• TASK DETAILS: Please return the listing below from the line with "The width and height of the screenshot is (1562, 878)." through its last line, exactly, and include nothing else.

• MATERIAL FOR THIS EXERCISE:
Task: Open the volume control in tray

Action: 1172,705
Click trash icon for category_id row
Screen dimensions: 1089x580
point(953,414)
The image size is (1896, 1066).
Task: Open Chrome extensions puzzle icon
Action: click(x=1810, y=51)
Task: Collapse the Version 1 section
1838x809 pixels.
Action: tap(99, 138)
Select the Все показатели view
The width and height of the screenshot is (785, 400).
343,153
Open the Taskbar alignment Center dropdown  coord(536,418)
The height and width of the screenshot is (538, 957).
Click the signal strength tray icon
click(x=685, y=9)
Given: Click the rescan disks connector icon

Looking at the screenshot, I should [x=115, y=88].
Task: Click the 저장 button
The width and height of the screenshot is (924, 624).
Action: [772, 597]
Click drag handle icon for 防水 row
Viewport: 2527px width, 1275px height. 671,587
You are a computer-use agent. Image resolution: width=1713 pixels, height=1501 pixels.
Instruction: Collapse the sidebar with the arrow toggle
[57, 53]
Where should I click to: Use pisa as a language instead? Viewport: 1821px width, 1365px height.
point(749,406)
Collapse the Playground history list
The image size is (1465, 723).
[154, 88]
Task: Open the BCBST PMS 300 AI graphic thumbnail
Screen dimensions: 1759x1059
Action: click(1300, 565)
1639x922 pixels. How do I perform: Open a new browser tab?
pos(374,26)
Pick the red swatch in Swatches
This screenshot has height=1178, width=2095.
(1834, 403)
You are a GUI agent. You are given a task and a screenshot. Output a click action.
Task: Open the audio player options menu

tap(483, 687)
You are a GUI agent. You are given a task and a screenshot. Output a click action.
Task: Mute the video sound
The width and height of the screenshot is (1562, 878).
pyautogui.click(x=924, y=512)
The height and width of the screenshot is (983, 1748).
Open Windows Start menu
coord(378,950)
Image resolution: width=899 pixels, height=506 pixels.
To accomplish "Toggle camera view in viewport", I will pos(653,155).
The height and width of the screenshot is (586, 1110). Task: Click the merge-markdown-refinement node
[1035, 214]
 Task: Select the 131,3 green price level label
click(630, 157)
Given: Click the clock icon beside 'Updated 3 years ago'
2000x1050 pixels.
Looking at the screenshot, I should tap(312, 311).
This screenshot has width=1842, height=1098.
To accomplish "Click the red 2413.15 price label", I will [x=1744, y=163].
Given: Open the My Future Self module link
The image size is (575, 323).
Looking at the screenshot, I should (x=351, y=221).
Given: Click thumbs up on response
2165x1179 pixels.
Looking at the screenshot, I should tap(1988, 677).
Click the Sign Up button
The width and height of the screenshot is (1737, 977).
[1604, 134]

• REPLY:
The width and height of the screenshot is (1562, 878).
pyautogui.click(x=924, y=512)
The height and width of the screenshot is (983, 1748).
Open Windows Start menu
coord(378,950)
Image resolution: width=899 pixels, height=506 pixels.
To accomplish "Toggle camera view in viewport", I will pos(653,155).
The height and width of the screenshot is (586, 1110). Task: Click the merge-markdown-refinement node
[1035, 214]
 Task: Select the 131,3 green price level label
click(630, 157)
Given: Click the clock icon beside 'Updated 3 years ago'
2000x1050 pixels.
Looking at the screenshot, I should tap(312, 311).
This screenshot has width=1842, height=1098.
To accomplish "Click the red 2413.15 price label", I will [x=1744, y=163].
Given: Open the My Future Self module link
The image size is (575, 323).
Looking at the screenshot, I should (x=351, y=221).
Given: Click thumbs up on response
2165x1179 pixels.
Looking at the screenshot, I should tap(1988, 677).
Click the Sign Up button
The width and height of the screenshot is (1737, 977).
[1604, 134]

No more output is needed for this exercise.